The 1977 reform proposed broadening the legal and legitimate space of the political contest (or, at least, the representation thereof). From then on, the reforms, all of them, have been oriented toward skewing the results, weakening the presidency or making the electoral and legislative process more complex, respectively. None focuses on the sole undertaking that is important: to construct a functional political system with accountability to the citizen and one that makes a beeline toward prosperity. As simple as that.

Mexico’s problem is one of essence: how is it going to govern itself. That’s the issue that should be tended to and that should transcend the prescriptions being floated around. In their most minimal expression, the necessary actions would have to deal with the structure of the presidency and its instruments, the capacity to construct legislative majorities and the equilibrium between the two branches of government. However, the existing reform proposals deal with the immediate point in time: how to weaken the adversary and strengthen oneself. When the PAN was in the presidency, the PRI proposed fortifying the legislative; today it’s the PAN that’s driving this very proposal. Everything is short term and dedicated. There is no long term vision.

Implicitly, all of the parties recognize that the essential problem is one of governance. Were this not the case, none of them would have endorsed the Pact for Mexico. The Pact is a proxy that makes up for the inexistence of a mechanism that facilitates the construction of legislative majorities, a condition necessary for the approval of relevant reforms as well as for imparting stability and viability to the government of the day. There are societies that, for historic or cultural reasons, expedite this path, but ours not only rejects it, but also stigmatizes it: that’s how the neologism concertacesión (i.e. conceding rather than compromising) came into being. To negotiate, to forge a pact, to reach agreement among different political groupings is not something exceedingly Mexican: any agreement is viewed as capitulation, hence out of the question. Thus, paradoxically, instead of advancing reforms susceptible of changing reality for the better, everyone prefers an absurd consensus whose only benefit is that the costs are shared. But, deep down, there is also a lesson here: lacking a functional institutional structure, the need for consensus is a form of recognizing that what exists is not adequate and that other mechanisms are required to govern effectively.

In this context, the Pact is a new breed of consensus: while not perfect nor resolving the internal conflicts within each of the political forces, it empowers a partial functionality. Not surprisingly, the decision has been made to process prickly matters, such as those of energy, outside of the Pact, another indication that the problem is one of governance and of the lack of institutions to achieve it.

Mexican politics confronts two challenges: governance and accountability. Neither can be fixed with a second electoral round nor, by itself, with reelection. Governance requires a strong government as well as a limited government, thus the reform must respond to these issues or it will become another of the many that are approved once they have been duly “tropicalized”, watered down and submitted to a consensus. This to not affect any special interest or to exert any impact on the reality other than that of extolling the proponents’ vanity (while, of course, complicating political life even more so). The alternative would be for the reform, a true reform, to be advanced from the power that everyone else wants to dilute, that is, from the presidency.

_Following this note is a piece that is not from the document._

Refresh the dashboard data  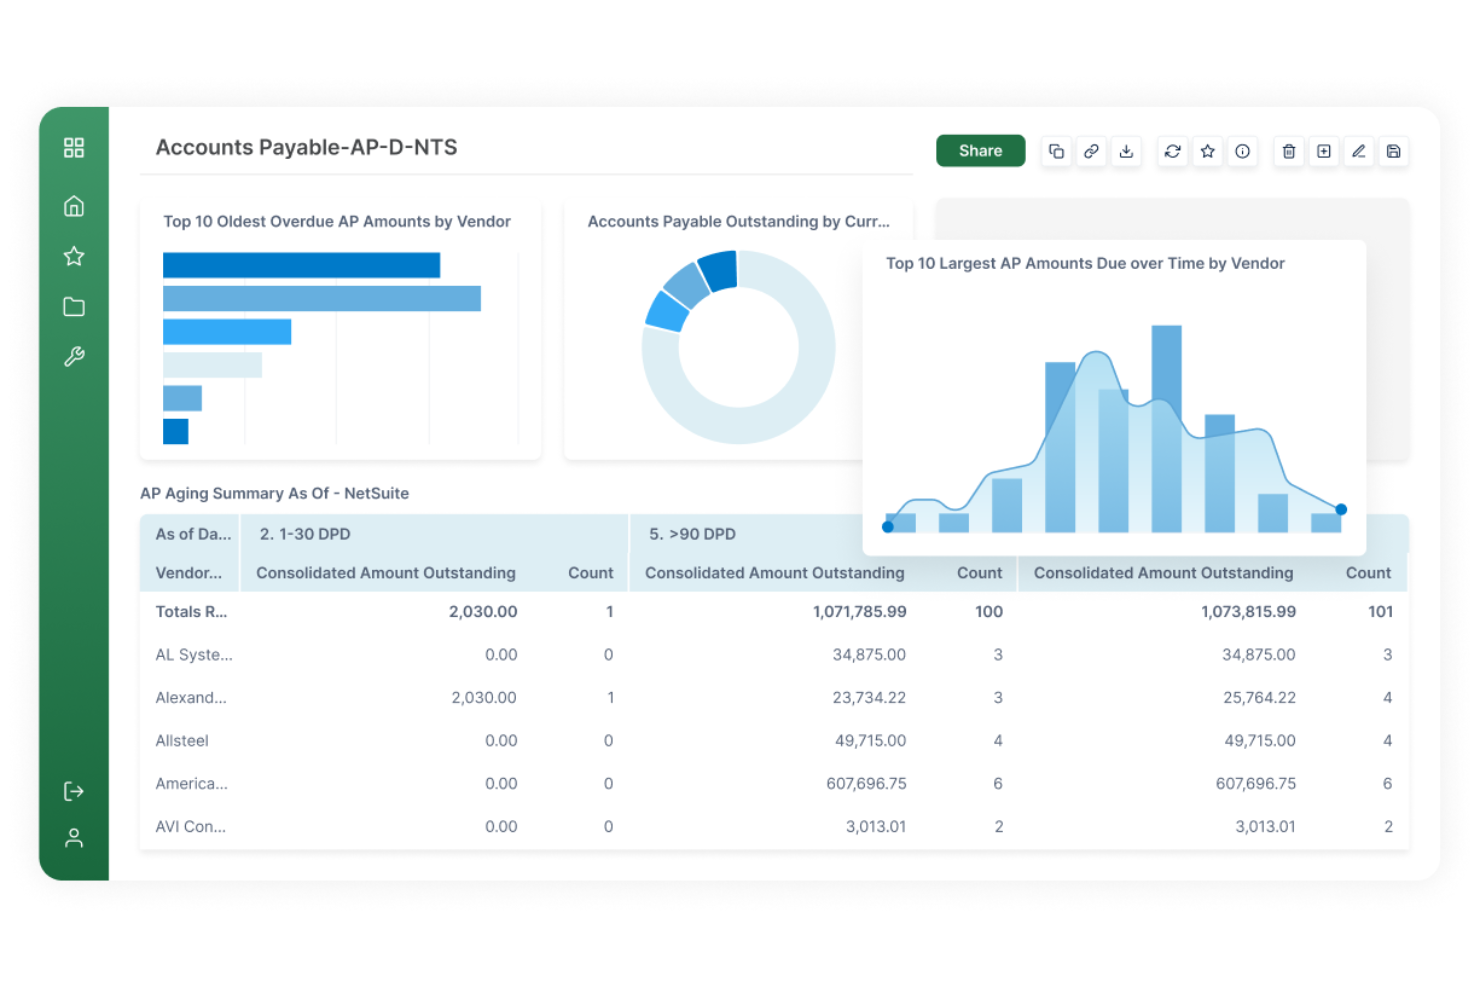click(x=1172, y=151)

At the heart of the question of governance lies the system of government that was constructed for an era that in no way resembles the current one. At the end of the Revolution, Calles structured a system that consolidated all of the power in one person who, within the context of a population that was relatively small, very controlled and isolated from the rest of the world, permitted some decades of peace and prosperity. Today, the Mexican population is a diverse and disperse society, very large in size and totally integrated into the commercial, technological, productive and criminal circuits of the world: from the modest Chiapanecan Indian who lives in Chicago to the Querétaro-based supplier of auto parts for the most modern car that is about to come off the assembly line at a factory in Yokohama, but also including the businessman hounded by extortion who lives in Torreón. The country requires a system of government that is appropriate for these new realities, distinct as they are from those of long ago.

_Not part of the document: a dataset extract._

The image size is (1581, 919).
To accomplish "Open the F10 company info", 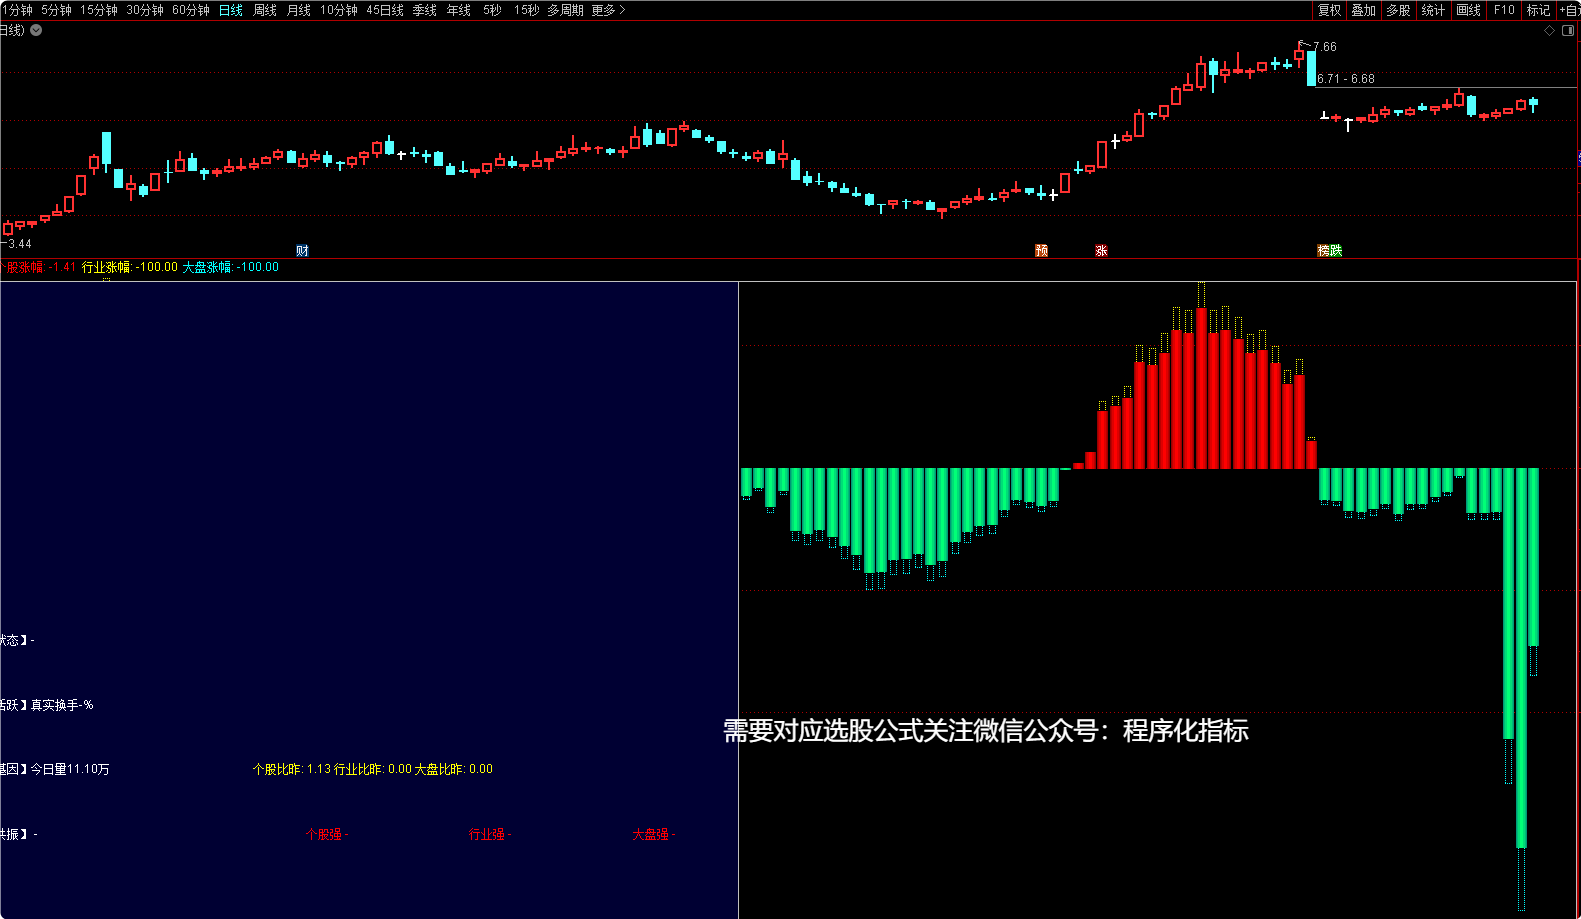I will tap(1504, 10).
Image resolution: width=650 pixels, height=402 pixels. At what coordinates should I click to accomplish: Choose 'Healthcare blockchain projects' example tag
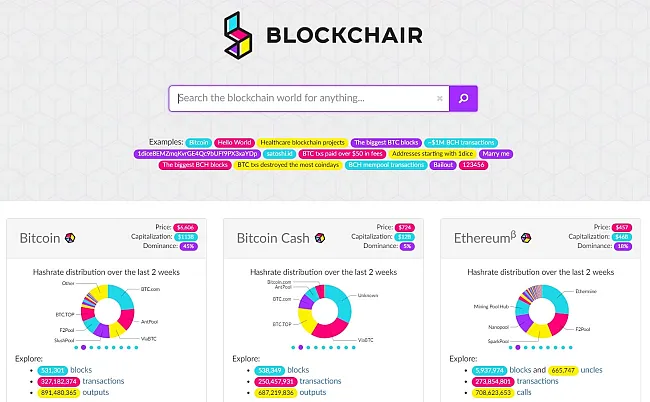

The problem with proposals like those of the PAN-PRD is that they do not pay heed to the central matter. They limit themselves to their own interests without recognizing the essential. Contrary to the heart of their proposal, Mexico calls for a strong presidency, but this must be limited by effective mechanisms of accountability. One of these mechanisms, the most important one, has to be the legislative power, which also must be reformed to facilitate the construction of majorities (which would render the Pact unnecessary), not by artificial means such as modifying the “governability clause” of the current electoral law (that confers an automatic legislative majority to the party that wins more than 42.8% of the vote), but rather through incentives that satisfy another of the requisites of a functional political system: that politicians render accounts to the citizen and not to their political party bosses. Reelection could be a way to achieve this.

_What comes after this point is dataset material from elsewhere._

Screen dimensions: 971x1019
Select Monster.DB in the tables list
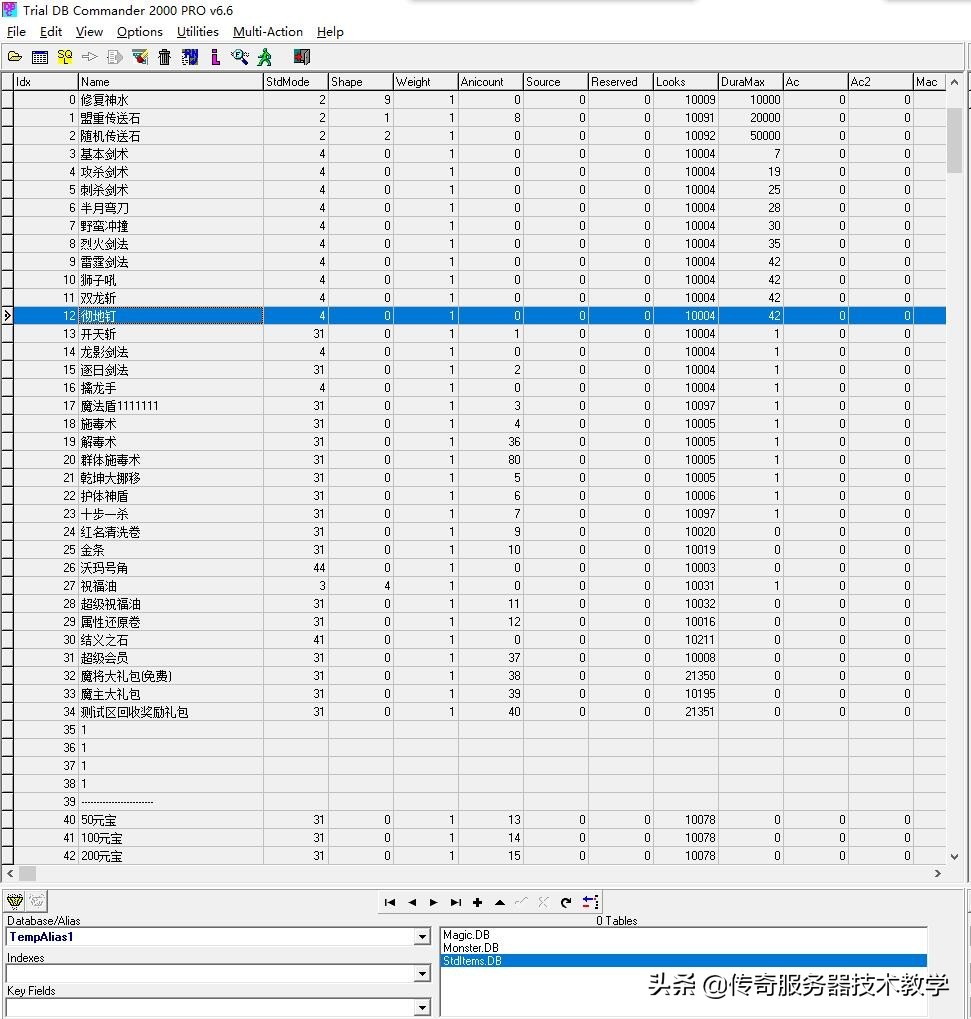tap(470, 948)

A true reform will only be effective the day that the country lives under the rule of law, which implies one very simple thing: in the words of Fukuyama, “that the individual holding political power feels bound by the law”, that is, that he cannot do “whatever he so desires”, but that his power is limited, which doesn’t mean that he doesn’t have it or that he cannot employ it to govern effectively in order to generate prosperity. A reform with a spirit of revenge or impotence at its source will never achieve this.

The opposition parties appear to be decided on conditioning their legislative support to the approval of another electoral reform. It would be much more transcendent if the president himself were the one to propose a real, transformative political reform, one that would give the country viability for decades and not only until the next revenge, I mean election.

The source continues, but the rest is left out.